Арсакидзе был ревнив.

— Все же, который из них тебе больше понравился; Вардо? Царь Георгий или эристав Гиршел? — спросил он с насмешкой в голосе.

Женщина не поняла насмешки.

— По правде говоря, царь Георгий. Я не люблю верзил…

Арсакидзе вспыхнул, но смолчал. С балкона донесся шорох. Арсакидзе вышел. Собаку заперли на балконе, он выпустил ее и закрыл дверь на задвижку.

Вардисахар собралась уходить.

— Надо спешить, Шорена не ляжет без меня. Я должна ее раздеть.

— Подожди еще немного.

Он усадил ее на тахту и сел рядом. Откинул ей волосы и поцеловал в мочку уха.

Вардисахар снова защебетала:

— Хочу рассказать тебе один секрет. Под клятвой открыла мне его Гурандухт, мать Шорены…

Арсакидзе заинтересовался.

— О чем же тебе говорила Гурандухт? Но женщина вдруг заупрямилась… Арсакидзе стал настаивать.

— Поклянись, что даже Шорене не выдашь секрета. Арсакидзе трижды поклялся.

— Подумай только, — начала таинственно девушка, — твоя молочная сестра вовсе не Шорена.

— А кто же? — прервал ее пораженный Арсакидзе.

— Мзекала, дочь наложницы Колонкелидзе.

— А где Мзекала?

— Она умерла еще в колыбели.

Вардисахар немного помолчала, огляделась кругом и продолжала:

— Ну так вот… Твоя молочная сестра, оказывается, Мзекала.

— Почему же нам говорили, что мы с Шореной молочные брат и сестра?

— Наверное, Гурандухт побоялась пховского обычая заводить цацали. Потому и объявила вас братом и сестрой, — сказала Вардисахар и лукаво улыбнулась. Она без слов спрашивала его взглядом: «Ведь рад, что ты не молочный брат Шорены?»
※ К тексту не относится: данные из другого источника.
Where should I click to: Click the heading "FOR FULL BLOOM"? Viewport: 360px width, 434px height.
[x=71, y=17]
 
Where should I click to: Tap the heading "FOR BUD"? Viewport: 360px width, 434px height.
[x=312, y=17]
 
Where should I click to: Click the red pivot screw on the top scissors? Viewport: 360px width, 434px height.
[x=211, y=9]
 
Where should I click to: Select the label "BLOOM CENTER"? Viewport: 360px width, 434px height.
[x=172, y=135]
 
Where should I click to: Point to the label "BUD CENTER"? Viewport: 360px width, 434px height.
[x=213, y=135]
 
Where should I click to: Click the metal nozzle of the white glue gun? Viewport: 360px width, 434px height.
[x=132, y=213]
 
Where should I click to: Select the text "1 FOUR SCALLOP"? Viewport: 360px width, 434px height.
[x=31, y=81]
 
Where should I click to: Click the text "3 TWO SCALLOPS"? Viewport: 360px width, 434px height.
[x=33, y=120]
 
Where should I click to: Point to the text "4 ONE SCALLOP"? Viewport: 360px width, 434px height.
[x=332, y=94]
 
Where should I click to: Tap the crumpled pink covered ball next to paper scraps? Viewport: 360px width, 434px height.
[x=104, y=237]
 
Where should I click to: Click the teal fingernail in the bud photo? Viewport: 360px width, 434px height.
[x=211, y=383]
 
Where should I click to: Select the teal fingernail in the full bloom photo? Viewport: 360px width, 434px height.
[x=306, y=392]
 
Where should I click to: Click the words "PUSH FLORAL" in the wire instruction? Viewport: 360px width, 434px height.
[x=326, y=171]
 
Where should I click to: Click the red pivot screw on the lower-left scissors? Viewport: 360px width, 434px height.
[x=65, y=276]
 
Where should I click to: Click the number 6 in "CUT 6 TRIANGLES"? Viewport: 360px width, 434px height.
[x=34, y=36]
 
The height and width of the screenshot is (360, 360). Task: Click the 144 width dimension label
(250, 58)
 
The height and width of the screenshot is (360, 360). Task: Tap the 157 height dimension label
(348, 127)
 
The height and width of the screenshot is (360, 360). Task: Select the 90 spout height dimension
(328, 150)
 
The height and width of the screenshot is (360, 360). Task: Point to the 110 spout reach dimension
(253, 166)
Арсакидзе был поражен этим известием. Он даже не стал вникать в смысл улыбки своей собеседницы.

— Шорена росла одна в замке эристава. Из дворян не было никого поблизости. Не могла же она дружить с рабами! Выросли вместе, бывали вдвоем, и потому вас объявили молочными братом и сестрой, — сказала Вардисахар и снова испытующе посмотрела на юношу. Но на его лице ничего не могла прочесть, кроме изумления.

Она снова встала, собираясь уходить.

— Мы так долго не виделись, Вардо, отчего же ты торопишься уйти? — сказал он и заглянул ей в глаза. — Может быть, другой тебе приглянулся?

Девушка покраснела.

Это показалось ему подозрительным. Он вспомнил, как странно сверкали ее глаза, когда она говорила о царе Георгии.

Он обнял женщину за шею.

— Погаси светильник, — опять попросила Вардисахар.

— Нет, не погашу, — упрямо ответил юноша. Правой рукой он обнял женщину.

— Не надо, — взмолилась Вардисахар,-отпусти меня сегодня домой, в другое время я тайком уйду от госпожи и приду на всю ночь, если хочешь.

— В другое время? Тогда я другую найду! — Юноша разозлился.

Женщина зарделась. Юноша, не помня ни о чем, схватил ее и уложил на тахту, целовал ее в шею, в уста.

Уста Вардисахар рдели, как кизил, но она продолжала бороться.

Снова перехватил ей руки Арсакидзе, потянулся поцеловать ее, но вдруг отпустил и вскочил.

— Что это у тебя на груди? Девушка покраснела и ничего не ответила.

Юноша различил на груди Вардисахар следы укуса, Взбешенный, он грубо крикнул ей в лицо:

— Распутница, ты все еще продолжаешь блудить! С тебя не довольно, что тебя тискал аланский царь!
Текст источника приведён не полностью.